Work to complete >> Recast the records below as a JSON list of strings, one string per line, with blank lines omitted.

Information shown >>
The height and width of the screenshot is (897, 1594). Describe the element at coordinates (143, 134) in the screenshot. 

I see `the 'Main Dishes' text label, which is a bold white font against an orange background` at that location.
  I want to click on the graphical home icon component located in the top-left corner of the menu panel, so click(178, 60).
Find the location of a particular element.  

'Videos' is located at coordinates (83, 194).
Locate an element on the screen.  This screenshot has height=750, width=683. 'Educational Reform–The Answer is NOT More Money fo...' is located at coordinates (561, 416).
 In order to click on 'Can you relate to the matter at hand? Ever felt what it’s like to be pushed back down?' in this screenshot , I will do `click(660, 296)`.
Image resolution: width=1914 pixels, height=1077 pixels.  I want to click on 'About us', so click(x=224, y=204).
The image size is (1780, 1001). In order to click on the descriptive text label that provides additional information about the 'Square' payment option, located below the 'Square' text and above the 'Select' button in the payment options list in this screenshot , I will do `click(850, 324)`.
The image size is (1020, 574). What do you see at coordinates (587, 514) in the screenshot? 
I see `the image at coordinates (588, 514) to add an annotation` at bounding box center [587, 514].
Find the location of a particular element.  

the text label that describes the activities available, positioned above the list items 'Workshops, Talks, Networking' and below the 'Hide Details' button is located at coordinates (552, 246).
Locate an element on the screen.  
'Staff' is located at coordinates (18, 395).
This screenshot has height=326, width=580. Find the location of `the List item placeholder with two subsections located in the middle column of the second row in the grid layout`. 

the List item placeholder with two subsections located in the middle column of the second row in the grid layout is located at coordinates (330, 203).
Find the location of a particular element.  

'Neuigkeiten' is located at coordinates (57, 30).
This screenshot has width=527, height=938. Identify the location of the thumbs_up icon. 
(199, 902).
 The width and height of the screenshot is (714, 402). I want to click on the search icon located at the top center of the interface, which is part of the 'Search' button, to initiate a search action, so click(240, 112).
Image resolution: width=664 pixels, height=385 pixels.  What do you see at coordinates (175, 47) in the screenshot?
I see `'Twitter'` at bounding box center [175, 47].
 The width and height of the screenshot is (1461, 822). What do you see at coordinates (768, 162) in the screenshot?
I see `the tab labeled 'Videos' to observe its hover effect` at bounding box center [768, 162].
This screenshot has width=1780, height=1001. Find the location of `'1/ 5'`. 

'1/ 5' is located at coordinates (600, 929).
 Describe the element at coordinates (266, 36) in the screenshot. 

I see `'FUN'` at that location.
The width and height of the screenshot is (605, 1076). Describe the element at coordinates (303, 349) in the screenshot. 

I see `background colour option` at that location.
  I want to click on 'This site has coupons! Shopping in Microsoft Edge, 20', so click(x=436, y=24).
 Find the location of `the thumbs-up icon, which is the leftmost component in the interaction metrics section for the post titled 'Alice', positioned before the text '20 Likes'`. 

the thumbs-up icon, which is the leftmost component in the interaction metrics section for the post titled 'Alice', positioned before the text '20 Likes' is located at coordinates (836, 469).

Exercise answer >>
[
  "The height and width of the screenshot is (897, 1594). Describe the element at coordinates (143, 134) in the screenshot. ",
  "I see `the 'Main Dishes' text label, which is a bold white font against an orange background` at that location.",
  "  I want to click on the graphical home icon component located in the top-left corner of the menu panel, so click(178, 60).",
  "Find the location of a particular element.  ",
  "'Videos' is located at coordinates (83, 194).",
  "Locate an element on the screen.  This screenshot has height=750, width=683. 'Educational Reform–The Answer is NOT More Money fo...' is located at coordinates (561, 416).",
  " In order to click on 'Can you relate to the matter at hand? Ever felt what it’s like to be pushed back down?' in this screenshot , I will do `click(660, 296)`.",
  "Image resolution: width=1914 pixels, height=1077 pixels.  I want to click on 'About us', so click(x=224, y=204).",
  "The image size is (1780, 1001). In order to click on the descriptive text label that provides additional information about the 'Square' payment option, located below the 'Square' text and above the 'Select' button in the payment options list in this screenshot , I will do `click(850, 324)`.",
  "The image size is (1020, 574). What do you see at coordinates (587, 514) in the screenshot? ",
  "I see `the image at coordinates (588, 514) to add an annotation` at bounding box center [587, 514].",
  "Find the location of a particular element.  ",
  "the text label that describes the activities available, positioned above the list items 'Workshops, Talks, Networking' and below the 'Hide Details' button is located at coordinates (552, 246).",
  "Locate an element on the screen.  ",
  "'Staff' is located at coordinates (18, 395).",
  "This screenshot has height=326, width=580. Find the location of `the List item placeholder with two subsections located in the middle column of the second row in the grid layout`. ",
  "the List item placeholder with two subsections located in the middle column of the second row in the grid layout is located at coordinates (330, 203).",
  "Find the location of a particular element.  ",
  "'Neuigkeiten' is located at coordinates (57, 30).",
  "This screenshot has width=527, height=938. Identify the location of the thumbs_up icon. ",
  "(199, 902).",
  " The width and height of the screenshot is (714, 402). I want to click on the search icon located at the top center of the interface, which is part of the 'Search' button, to initiate a search action, so click(240, 112).",
  "Image resolution: width=664 pixels, height=385 pixels.  What do you see at coordinates (175, 47) in the screenshot?",
  "I see `'Twitter'` at bounding box center [175, 47].",
  " The width and height of the screenshot is (1461, 822). What do you see at coordinates (768, 162) in the screenshot?",
  "I see `the tab labeled 'Videos' to observe its hover effect` at bounding box center [768, 162].",
  "This screenshot has width=1780, height=1001. Find the location of `'1/ 5'`. ",
  "'1/ 5' is located at coordinates (600, 929).",
  " Describe the element at coordinates (266, 36) in the screenshot. ",
  "I see `'FUN'` at that location.",
  "The width and height of the screenshot is (605, 1076). Describe the element at coordinates (303, 349) in the screenshot. ",
  "I see `background colour option` at that location.",
  "  I want to click on 'This site has coupons! Shopping in Microsoft Edge, 20', so click(x=436, y=24).",
  " Find the location of `the thumbs-up icon, which is the leftmost component in the interaction metrics section for the post titled 'Alice', positioned before the text '20 Likes'`. ",
  "the thumbs-up icon, which is the leftmost component in the interaction metrics section for the post titled 'Alice', positioned before the text '20 Likes' is located at coordinates (836, 469)."
]